The Hive 2018Who is to blame for the bullying epidemic

Who is to blame for the bullying epidemic?
Jennifer Wressell MACN

I have worked in health since I was 18, first as a personal care assistant in a nursing home and then as a registered nurse, employed across acute care, remote indigenous communities, aged care and community health. In 2016 I moved out of the health care industry and into science and exploration, managing tradies and scientists over a winter in Antarctica for the Australian Antarctic Division. For ten months I was responsible for a group of people in a very isolated location, and one of the team members was a bully. My experiences in managing this bully were very different to my previous experiences managing bullies in the health care industry. The behaviours that the rest of the team identified, found difficult to cope with and needed assistance understanding were initially not obvious to me, something that I found difficult to understand.

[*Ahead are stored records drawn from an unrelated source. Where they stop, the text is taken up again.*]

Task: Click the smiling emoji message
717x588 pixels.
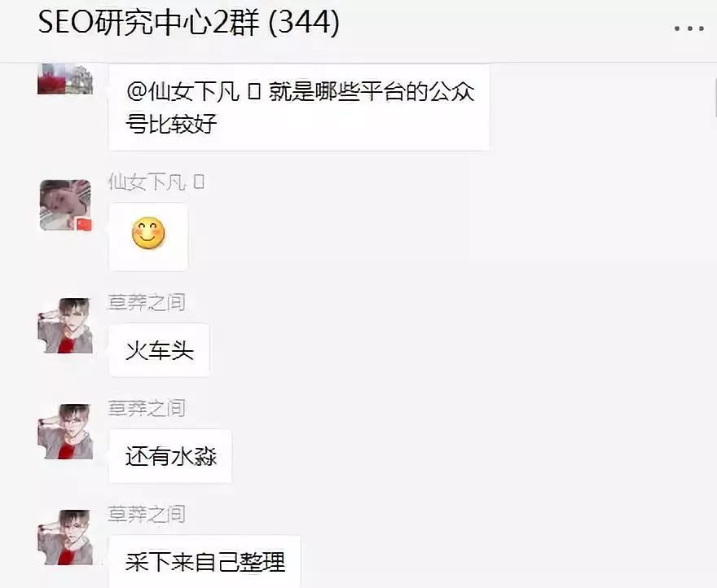Action: pyautogui.click(x=148, y=234)
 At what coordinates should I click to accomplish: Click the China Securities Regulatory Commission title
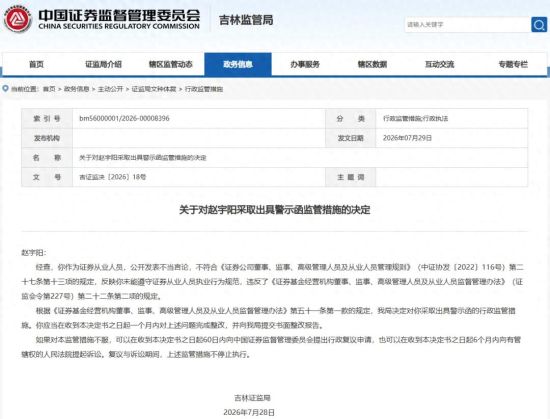pos(119,19)
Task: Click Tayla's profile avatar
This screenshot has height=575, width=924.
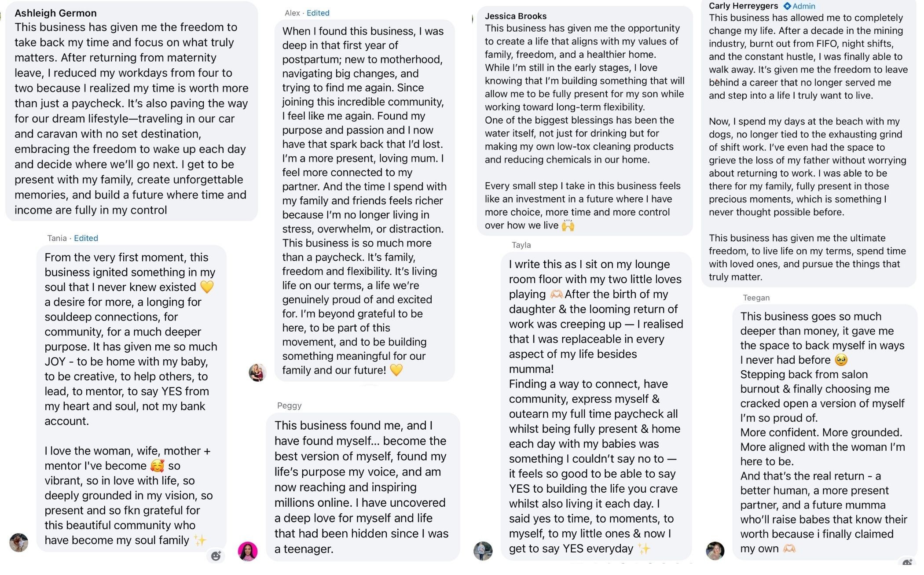Action: point(483,551)
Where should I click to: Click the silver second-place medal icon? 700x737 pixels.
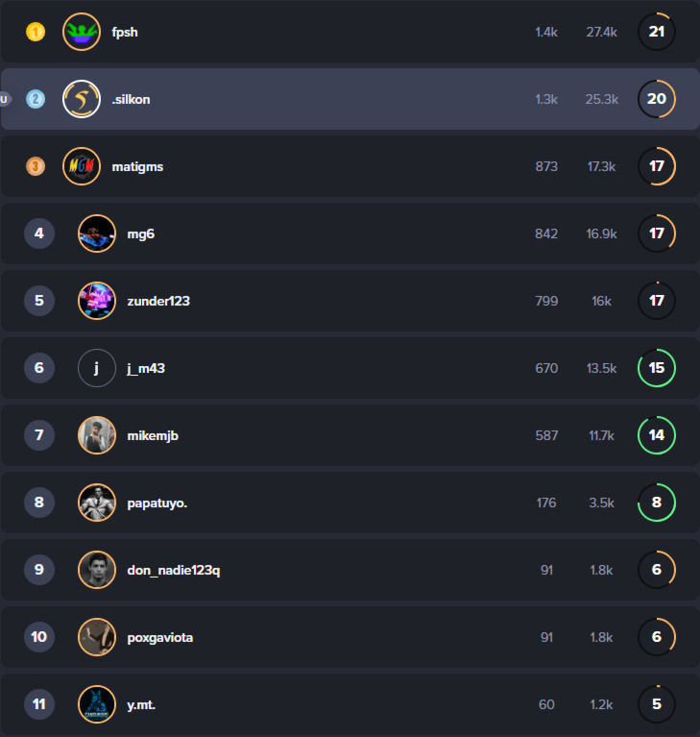[36, 99]
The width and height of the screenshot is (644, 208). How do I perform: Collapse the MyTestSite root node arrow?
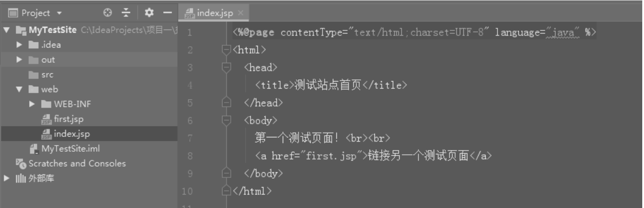[6, 30]
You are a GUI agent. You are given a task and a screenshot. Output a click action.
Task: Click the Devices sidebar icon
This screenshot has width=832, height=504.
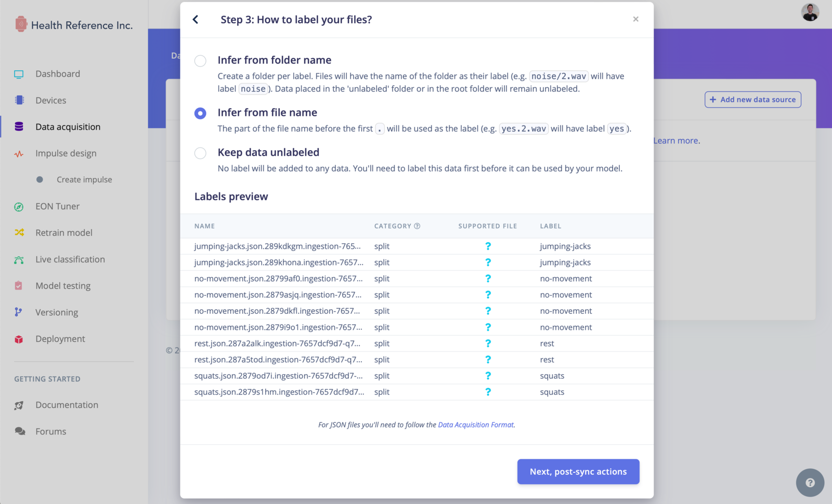point(19,100)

Fortunately concurrently with my expedition leader position I was also undertaking a study into workplace violence through Deakin University. One day the bullying behaviour that I was observing, the effect that it was having on the team and the literature that I was reading suddenly made sense. I had a light bulb moment of insight into how entrenched bullying behaviours are in the health industry, how often we accept workplace violence as normal, part of the job and inevitable. I was struggling to see the bullying behaviour my staff member was displaying because his behaviour seemed almost normal to me after over 30 years in the health industry. I started to ask, who’s to blame? Is our organisational or professional culture to blame? Is health full of bullies or do we create them? What can we change? What can we do differently?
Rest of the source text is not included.